A medida provisória 735/2016 foi publicada no Diário Oficial em junho, mas teve de passar pelo crivo da Câmara e do Senado, de onde seguiu na quarta-feira passada para sanção presidencial. O artigo 20 da proposta prevê a criação de "programa de modernização do parque termelétrico brasileiro movido a carvão mineral nacional para implantar novas usinas que entrem em operação a partir de 2023 e até 2027, com o intuito de preservar no mínimo o nível de produção de carvão mineral nacional".
O texto também determina a redução da emissão de gases de efeito estufa resultantes da queima do mineral para produzir energia em, no mínimo, 10% a partir de 2023. Para o presidente da Associação Brasileira de Carvão Mineral (ABCM), Fernando Zancan, a inclusão desse artigo, negociado com o relator da medida, o deputado federal José Carlos Aleluia (DEM-BA), permitiria ao BNDES retomar os financiamentos de projetos para o setor.
– Não estamos falando em financiar a expansão (das usinas a carvão), mas a modernização. Uma vez que isso se torne política pública, com a aprovação da medida provisória, e reduza a emissão dos gases do efeito estufa, não vemos razão para o banco não retomar os financiamentos. Mas ainda não procuramos o BNDES para tratar disso – observa Zancan.

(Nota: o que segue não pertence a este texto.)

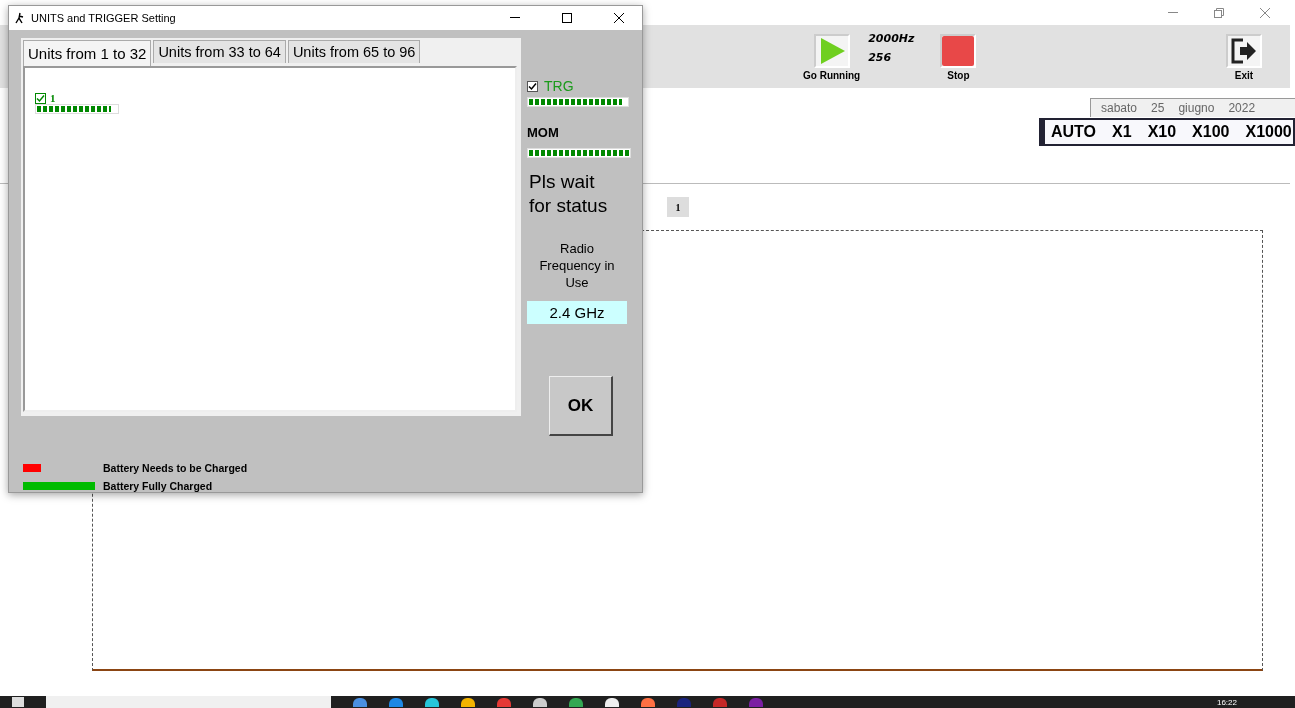 Image resolution: width=1295 pixels, height=708 pixels. What do you see at coordinates (158, 486) in the screenshot?
I see `legend-label: Battery Fully Charged` at bounding box center [158, 486].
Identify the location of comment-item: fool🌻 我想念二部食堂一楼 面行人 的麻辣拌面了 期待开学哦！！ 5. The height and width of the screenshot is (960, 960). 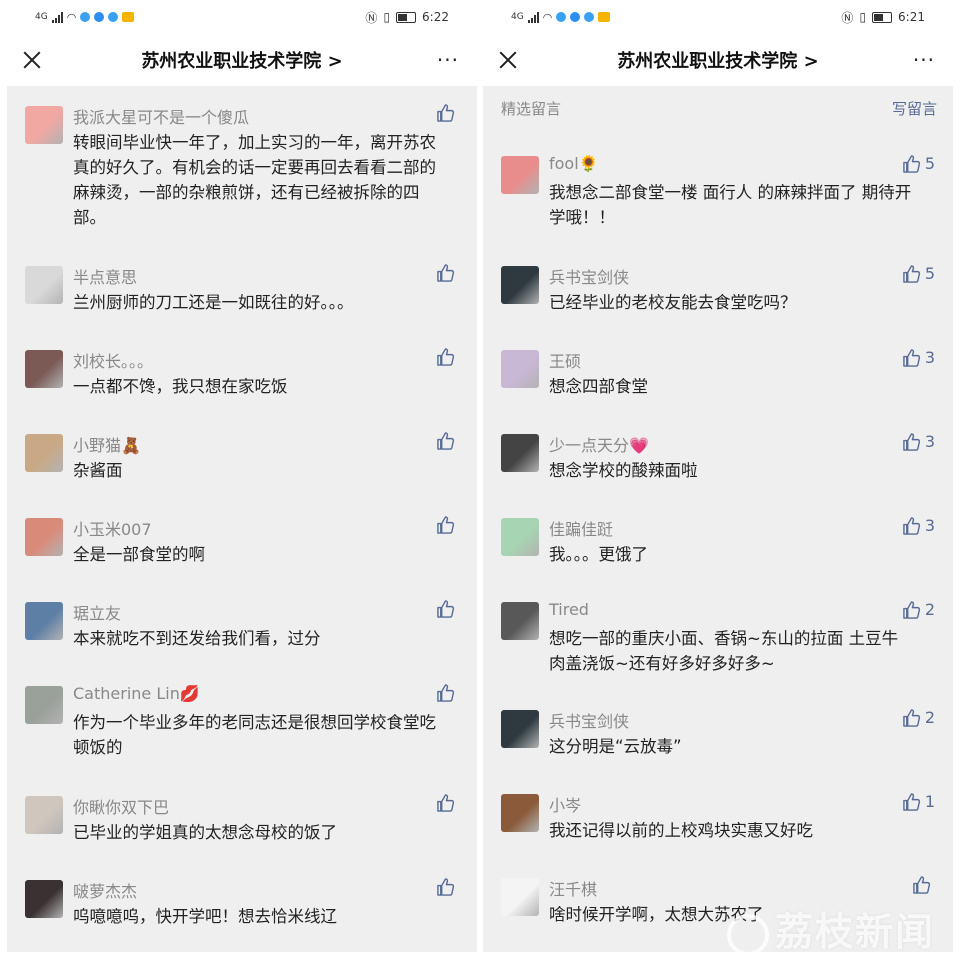
(718, 195).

A associação estima que a renovação do parque carbonífero com base na nova lei poderia gerar US$ 5 bilhões (aproximadamente R$ 15,7 bilhões) em investimentos distribuídos entre os Estados do Rio Grande do Sul e de Santa Catarina.
"O setor de transmissão no país está quebrado", diz presidente de entidade
Presidente da Associação Brasileira de Energia Eólica (Abeeólica), Elbia Gannoum sustenta que o obstáculo a investimentos no setor em solo gaúcho tem origem na falta de recursos para infraestrutura nos últimos anos. Confira, a seguir, entrevista concedida por telefone a ZH.

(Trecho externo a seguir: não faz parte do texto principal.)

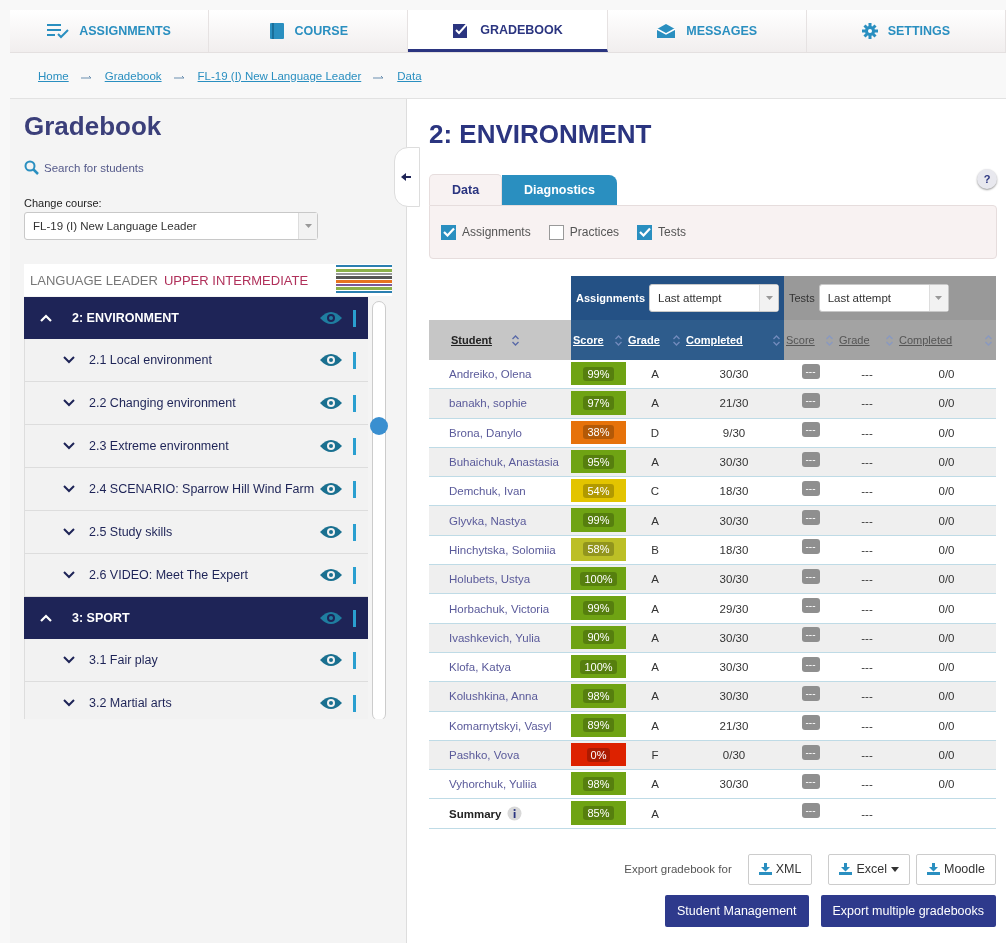 The height and width of the screenshot is (943, 1006). What do you see at coordinates (934, 870) in the screenshot?
I see `download-icon` at bounding box center [934, 870].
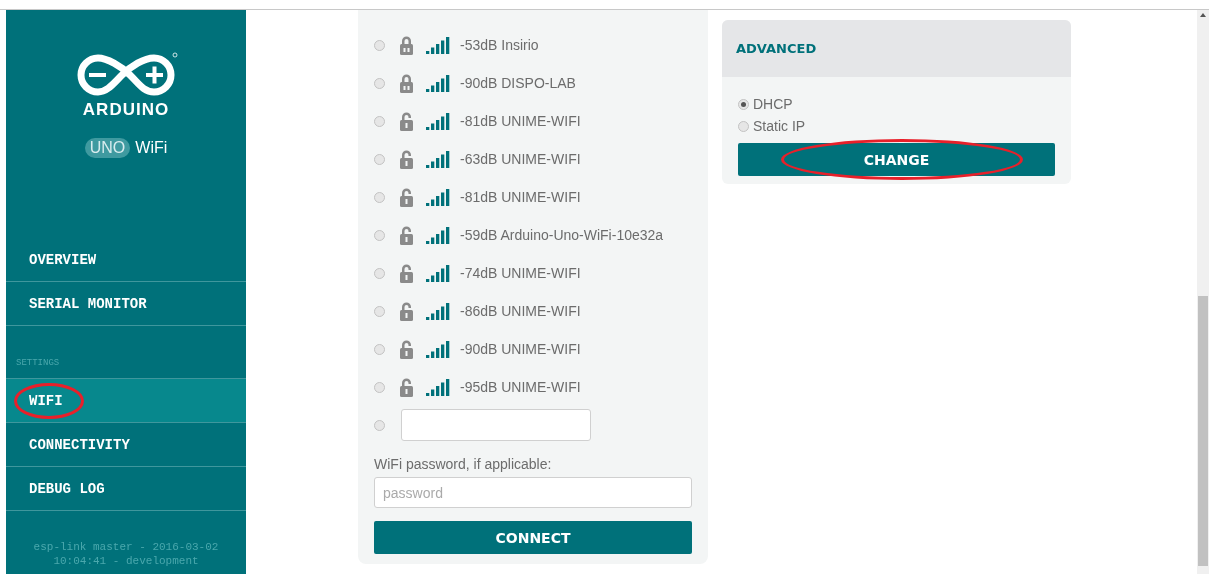 This screenshot has height=574, width=1209. I want to click on model-suffix: WiFi, so click(152, 148).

Como você vê essa impossibilidade temporária de se investir em projetos de energia eólica no Rio Grande do Sul. Não haveria uma alternativa?
Em primeiro lugar, não é um problema do Rio Grande do Sul. É do país. O Brasil está passando por problema grave de transmissão. Teve início lá por 2009, 2010, porque o segmento de transmissão não estava atraindo investidores. Um dos fatores é o preço-teto muito baixo (retorno oferecido aos investidores). O último governo priorizou modicidade tarifária (cobrança da menor tarifa possível, mas que garanta lucro) pouco realista. Então, é um problema estrutural. Neste ano, atingimos o ápice da crise da falta de infraestrutura em transmissão.

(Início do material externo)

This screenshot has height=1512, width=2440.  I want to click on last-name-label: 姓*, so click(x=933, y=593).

O retorno oferecido era considerado muito baixo?
Era, e o risco, muito alto. Então as empresas de transmissão que ficaram nos leilões foram as estatais, porque essas são meio que obrigadas a investir com as tais taxas de retorno "patrióticas".
Como a Eletrosul, no Rio Grande do Sul?
Sim. Se você verificar, a Chesf (Companhia Hidrelétrica do São Francisco) atrasou suas obras em um passado recente, e alguns parques eólicos não entraram em operação porque não tinham linha (em 2013, 26 empreendimentos no Ceará, na Bahia e no Rio Grande do Norte enfrentavam esse problema). A Eletrosul não tem dinheiro para fazer os projetos. Está quebrada. E a Abengoa, uma espanhola, que era a única privada que investia em transmissão, quebrou. Então, o setor de transmissão no Brasil está quebrado.
Qual a perspectiva daqui para frente?
Agora, é solução de médio e longo prazos. O setor já verificou isso, o governo está trabalhando, e já melhoraram bastante as margens dos leilões de transmissão. Mas estamos falando de infraestrutura. Uma decisão tomada hoje tem resultado para daqui a três anos. Não tem como aparecer com linha de transmissão da noite para o dia no Rio Grande do Sul para resolver o problema.
Há algum risco de desabastecimento, ainda que localizado?
Não há risco de desabastecimento por falta de linha de transmissão. O Brasil tem uma interconexão muito forte, com capacidade grande de transferir energia. No curto e médio prazos, não vejo risco para o abastecimento.